Sunday 30 December 2007

PEMERIKSA GELAP DI BANDARA SOEKARNO-HATTA


SETELAH kenyang begadang di Victoria Park, lelah menjadi dua orang semut di antara jutaan semut lain yang mencungul dari --dan ndlesep ke dalam-- stasiun MTR Causeway Bay, saya dan teman saya, Kuswinarto namanya, terbanglah pulang ke tanah air, seperti dua ekor semut yang dihenyakkan hujan: buru-buru pulang ke sarang.

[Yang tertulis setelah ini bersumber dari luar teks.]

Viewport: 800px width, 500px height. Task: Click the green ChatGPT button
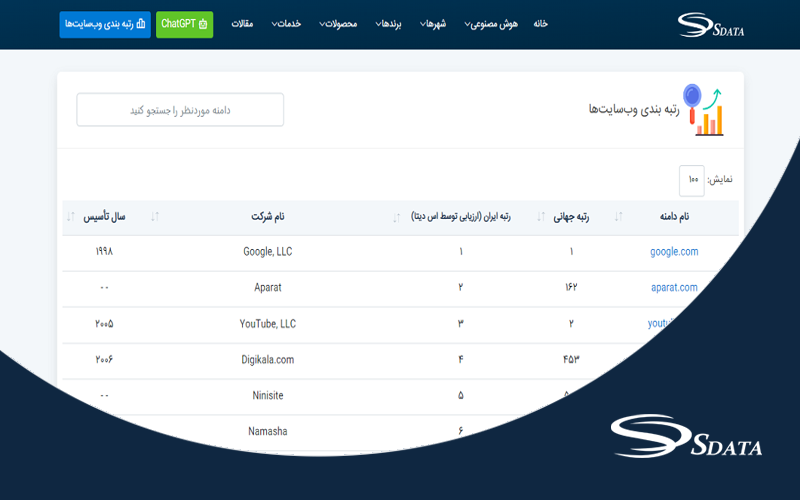coord(184,24)
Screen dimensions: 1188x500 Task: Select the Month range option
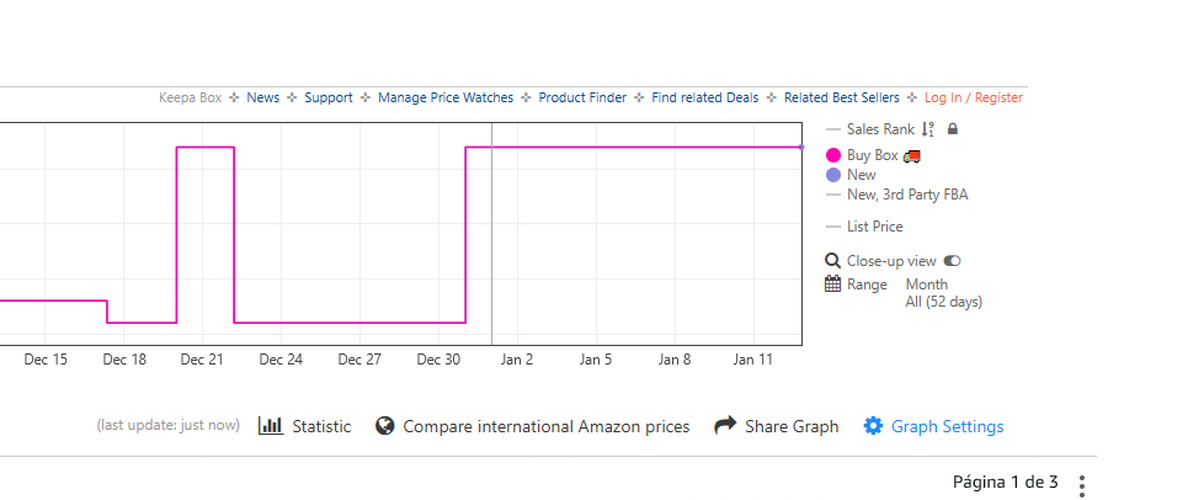point(927,284)
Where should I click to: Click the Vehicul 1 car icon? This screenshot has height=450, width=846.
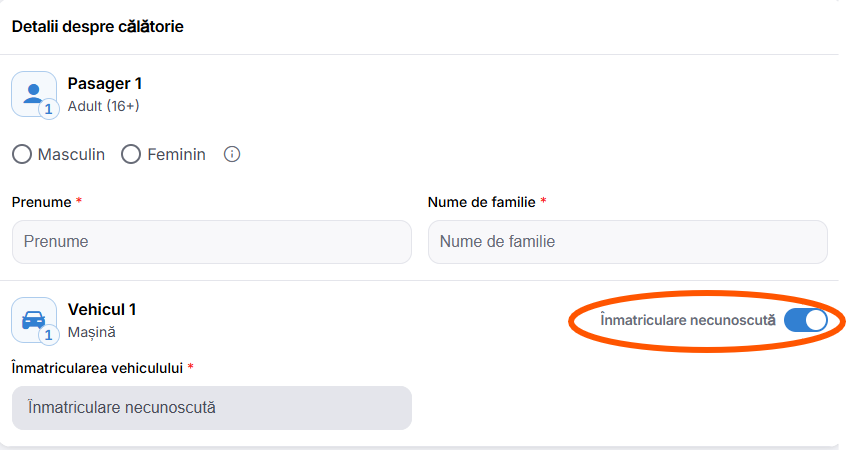pos(34,320)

Dari penginapan kami yang sempit di Paterson Street, kami naik bus dua lantai menuju bandara Chek Lap Kok. Nunggu bus-nya lumayan lama, lebih dari 30 menit. Tetapi, begitu dapat, bus pun meluncur dengan nglenyer, mulus, di jalan yang lapang. Nyaman sekali. Tidak macet, dan sopir pun seperti tak bernafsu untuk ugal-ugalan seperti sopir bus di Indonesia yang selalu kebelet kejar setoran.

Bandara Chek Lap Kok pun menyambut kedatangan kami (yang diantarkan salah seorang dari Panitia Workshop Penulisan untuk BMI HK yang mengundang kami: Ani). Senyum ramah para petugas berseragam rapi pun seperti selalu tersungging, sampai kami berdua masuk lambung pesawat Garuda Indonesia (maskapai yang juga jadi salah satu sponsor workshop itu).

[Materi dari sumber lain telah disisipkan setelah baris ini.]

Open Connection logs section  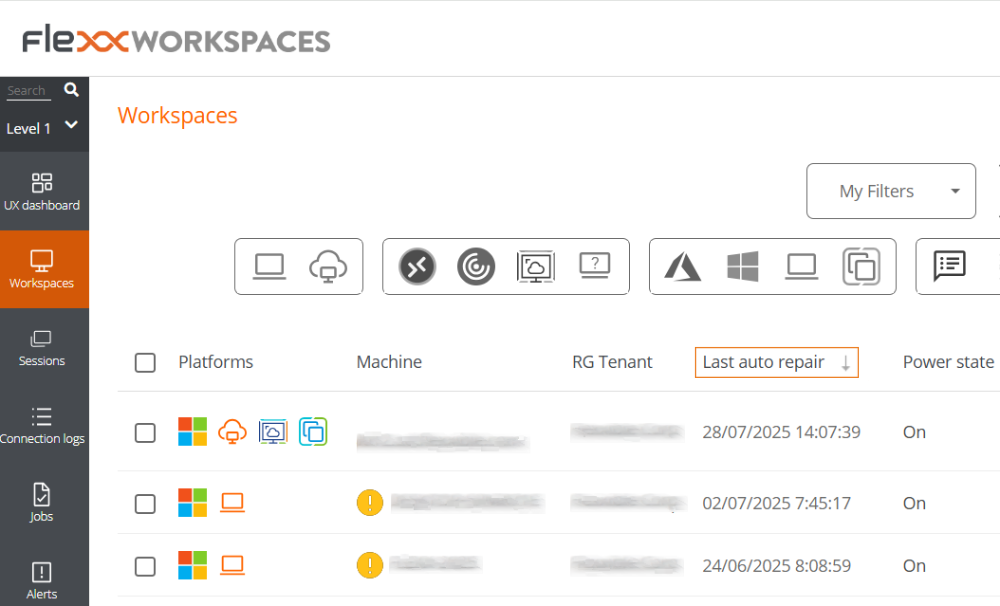point(42,425)
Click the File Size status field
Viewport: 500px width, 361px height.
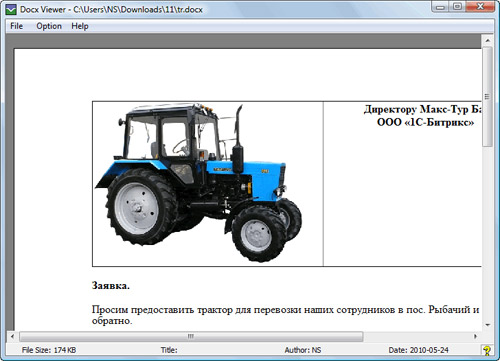(49, 350)
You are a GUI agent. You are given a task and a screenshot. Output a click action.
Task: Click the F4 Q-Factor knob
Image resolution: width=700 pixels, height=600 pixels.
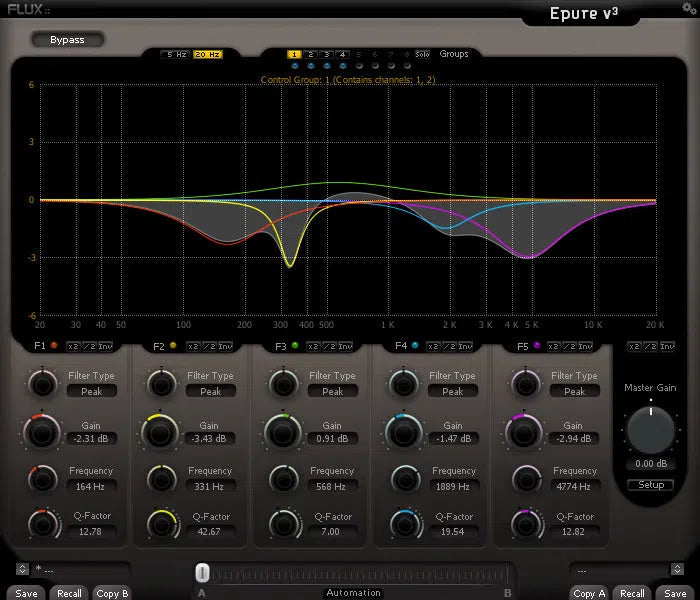(x=405, y=522)
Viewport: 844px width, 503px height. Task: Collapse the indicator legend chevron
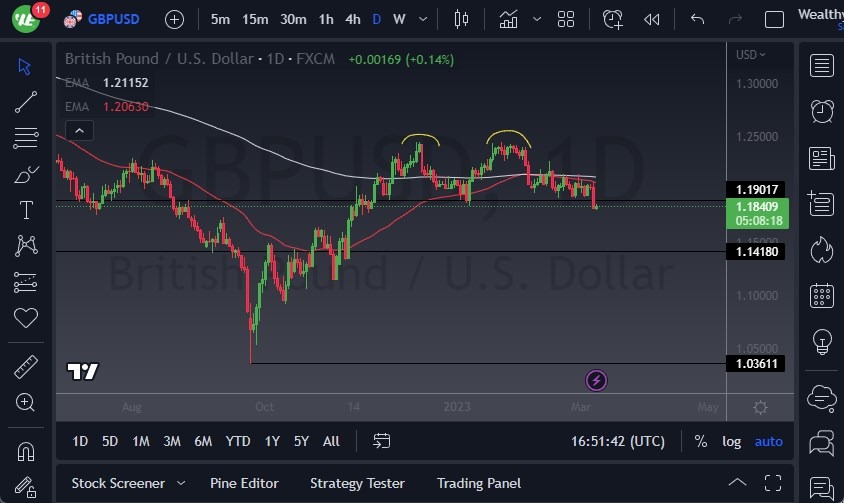79,129

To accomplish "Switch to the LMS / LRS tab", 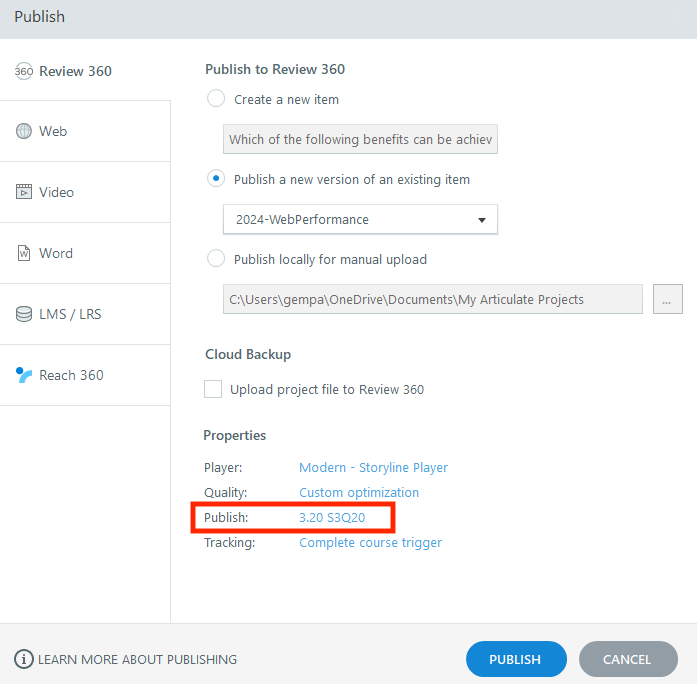I will 70,314.
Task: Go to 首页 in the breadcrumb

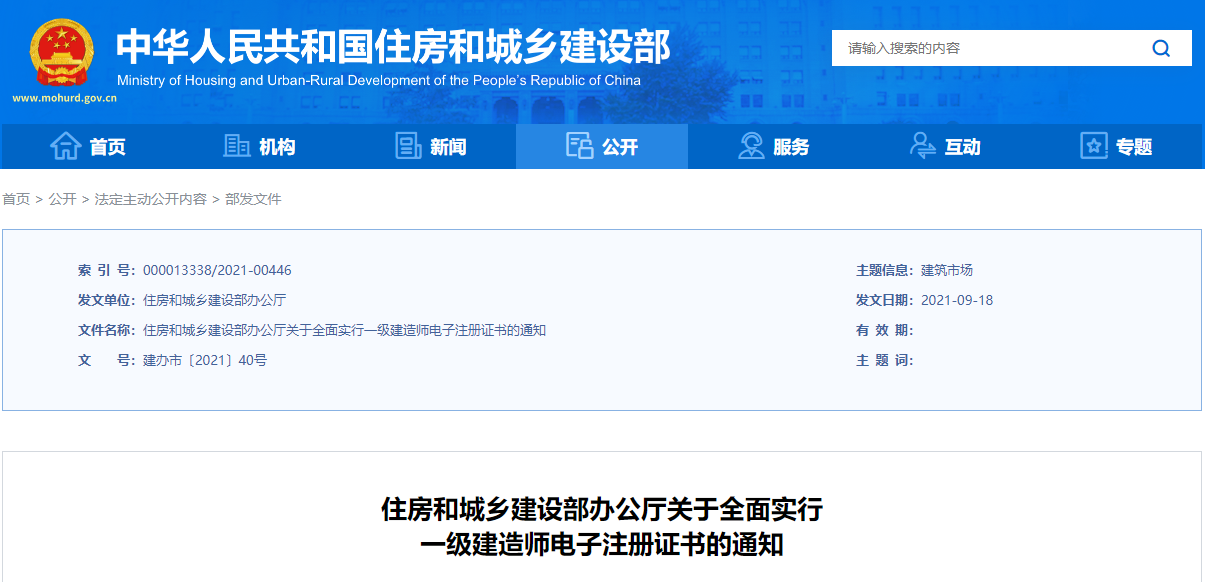Action: click(x=16, y=199)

Setelah meluncur di ketinggian standar, menembus gumpalan-gumpalan awan (sekali-sekali terdengar anjuran untuk mengenakan sabuk pengaman –bukan anjuran mengencangkan ikat pinggang, hehe…--karena cuaca memang kurang baik) pramugari pun mengedarkan hidangan pembuka: minuman.

Kopi – Beer

Masalah pertama pun muncul. Saya pesan susu, dan diberinya saya minum susu. Kuswinarto pesan kopi. Eh, lha kok diberi beer! Mungkin pramugari salah dengar. Maka, sayalah yang beruntung: bisa minum susu dan minum beer pula! Teman saya yang satu ini, tentu bukannya tidak tahu ada pepatah, ’’Pembeli adalah raja.’’ Ia tahu ia bisa komplain. Tetapi, itu tidak dilakukannya. Ia lebih memilih berdamai. Ia minum pula minuman yang tidak diinginkannya, tetapi dengan membaginya dengan saya.

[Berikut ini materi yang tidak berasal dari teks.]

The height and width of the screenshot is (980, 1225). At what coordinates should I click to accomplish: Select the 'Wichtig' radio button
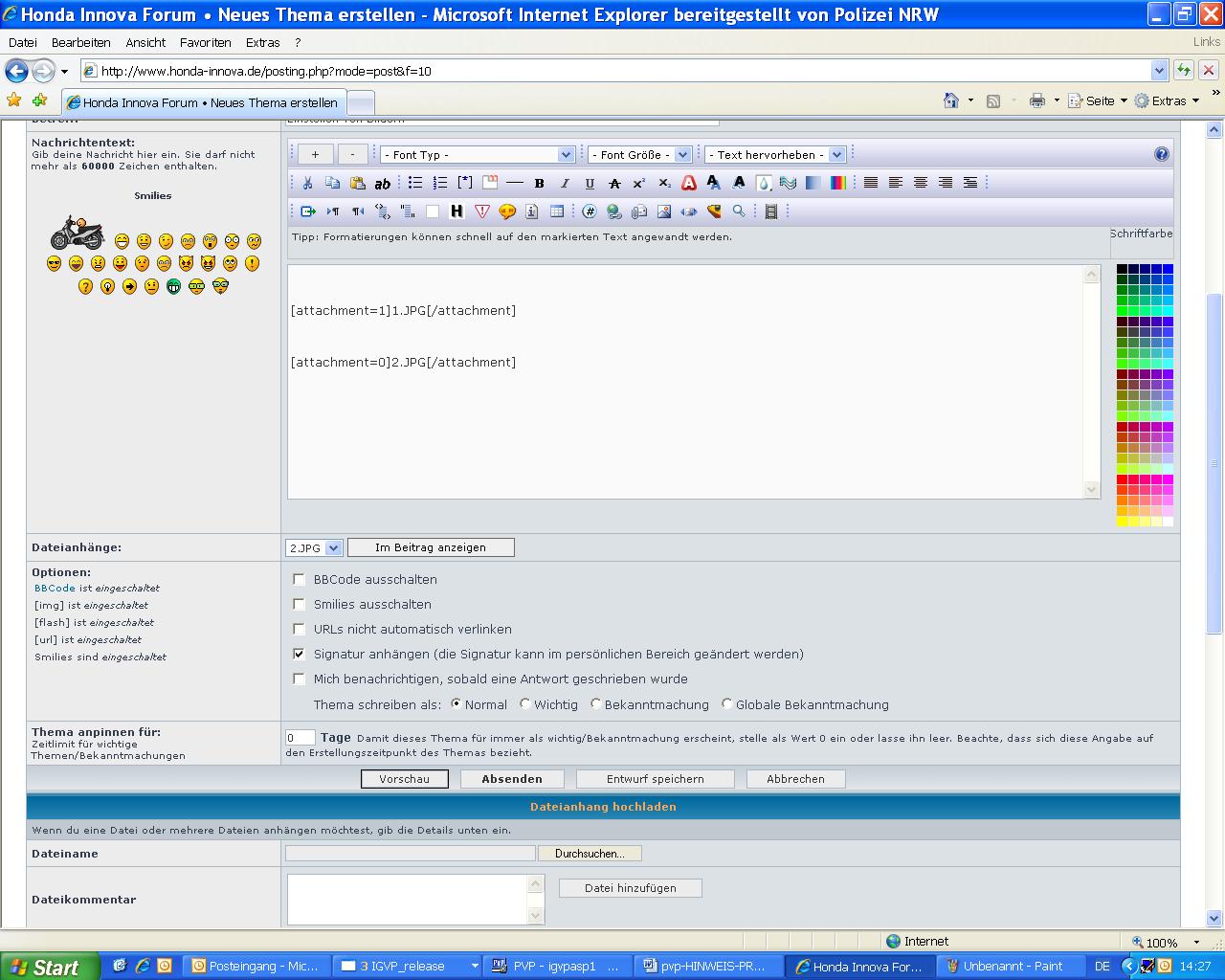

Dan Garuda pun hinggap di bandara Soekarno-Hatta dengan mulus. Saat berangkat (8 Juli 2005) kami berdua juga transit di bandara Soekarno-Hatta setelah terbang sekitar 1 jam dengan Garuda. Kami hanya perlu menunggu untuk oper ke pesawat yang lebih besar, sedangkan barang-barang bawaan kami, dipindahkan langsung ke Garuda yang hendak menerbangkan kami ke Hong Kong. Tetapi, pada saat kembali ini, barang-barang harus kami ambil, dan kami urus lagi proses pemindahannya ke lambung Garuda yang akan membawa kami ke Surabaya. Bahkan, sekalian pemeriksaan kedatangan: pengecekan paspor, dilakukan pula di Soekarno-Hatta.

Kami sempat beberapa kali bertanya untuk menemukan tempat pengambilan barang, tempat pemindahan ke pesawat yang baru, dan tempat menunggu untuk masuk ke dalam pesawat. Padahal, beberapa petunjuk telah di pasang dengan kalimat-kalimat bahasa Indonesia, bahasa kami sendiri. Tetapi, kami masih juga bingung. Sempat juga merasa malu sendiri loh! Betapa tidak? Dua orang wartawan terbengong-bengong di bandara di negeri sendiri. Dan bahkan terpaksa nginthil beberapa orang kawan sepesawat yang sedang cuti karena finish kontrak, dan bahkan ada pula yang terpaksa terbang kembali ke tanah air karena di-interminit, untuk tidak tersesat.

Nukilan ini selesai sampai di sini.